▸ TRY IT: Please copy only the material from the line that has "Screen dimensions: 1243x561" to the very last line, both ends included, exactly as written and without pictures.

▸ ENTRIES SHOWN:
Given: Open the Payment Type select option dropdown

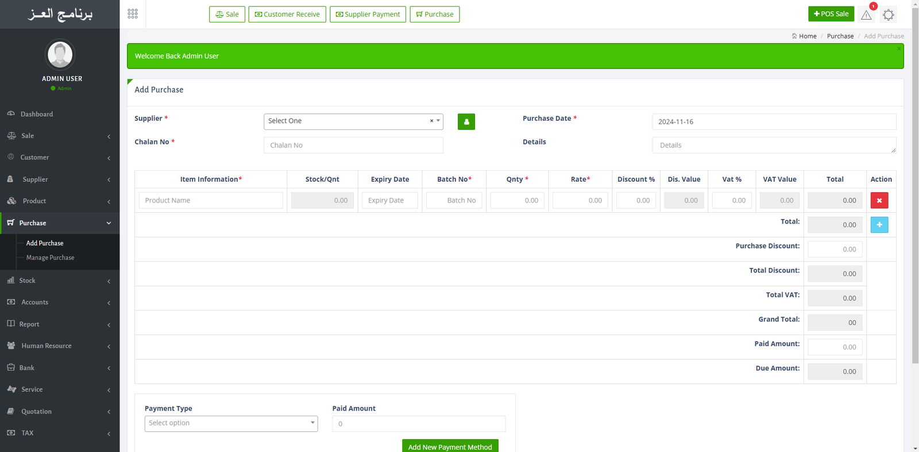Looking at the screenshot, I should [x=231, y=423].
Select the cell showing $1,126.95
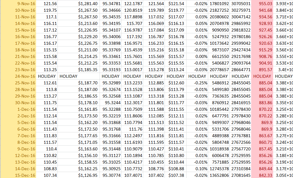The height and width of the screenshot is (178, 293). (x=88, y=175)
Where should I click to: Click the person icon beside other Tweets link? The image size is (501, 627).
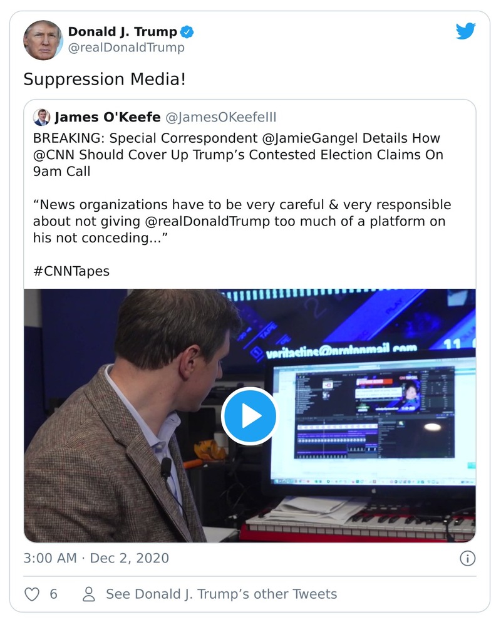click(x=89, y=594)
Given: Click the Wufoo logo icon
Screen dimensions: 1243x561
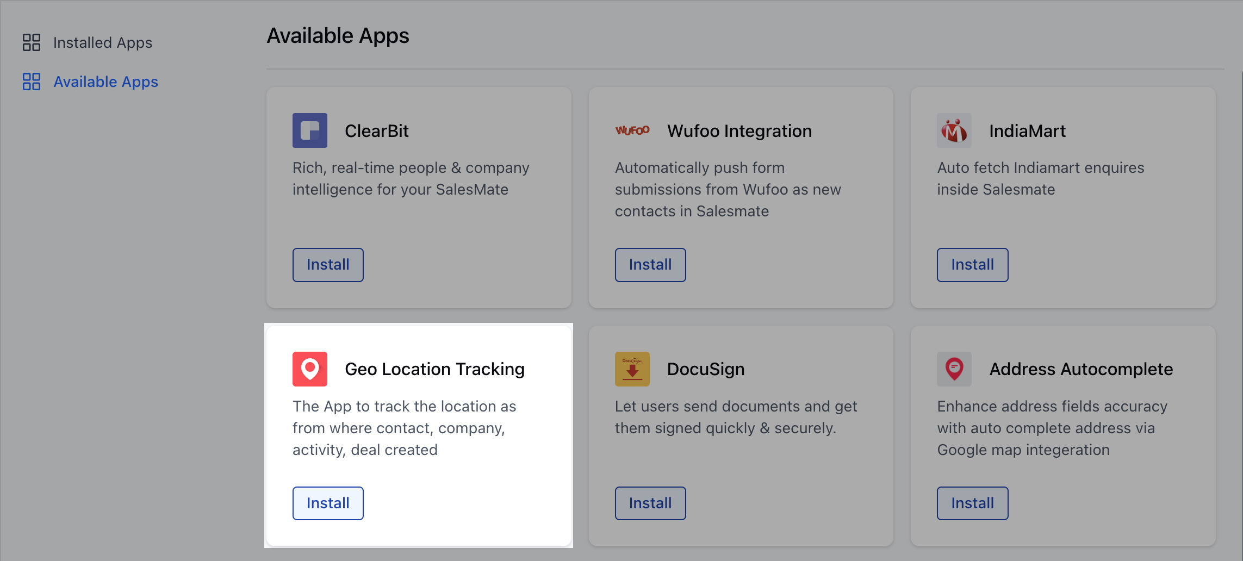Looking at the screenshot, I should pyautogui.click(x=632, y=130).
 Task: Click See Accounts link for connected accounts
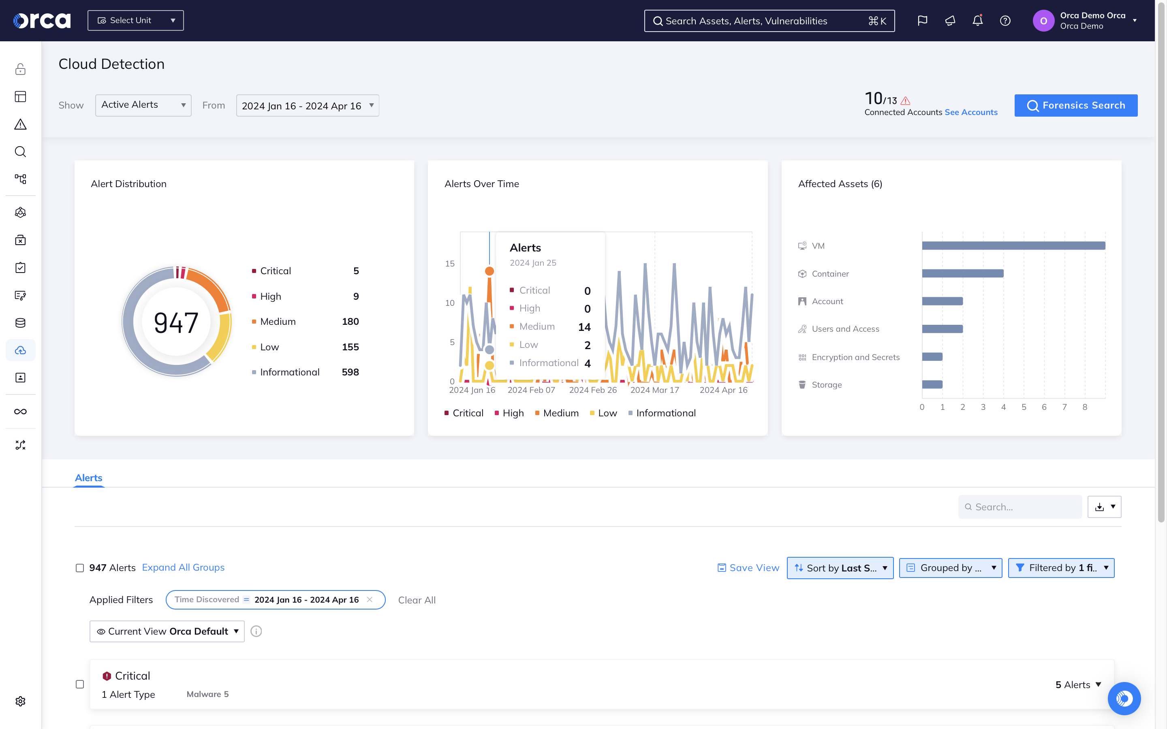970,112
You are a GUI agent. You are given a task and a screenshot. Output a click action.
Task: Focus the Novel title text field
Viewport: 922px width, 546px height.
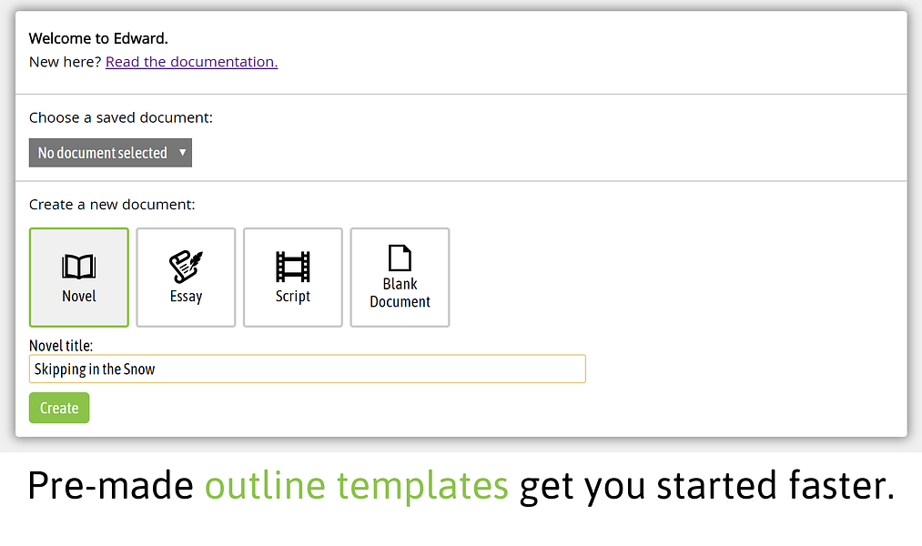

▸ RESULT FOR THIS EXERCISE:
Screen dimensions: 1243x561
Looking at the screenshot, I should pyautogui.click(x=632, y=130).
 Task: Click See Accounts link for connected accounts
970,112
You are a GUI agent. You are given a task and a screenshot. Output a click action.
Task: Focus the Novel title text field
Viewport: 922px width, 546px height.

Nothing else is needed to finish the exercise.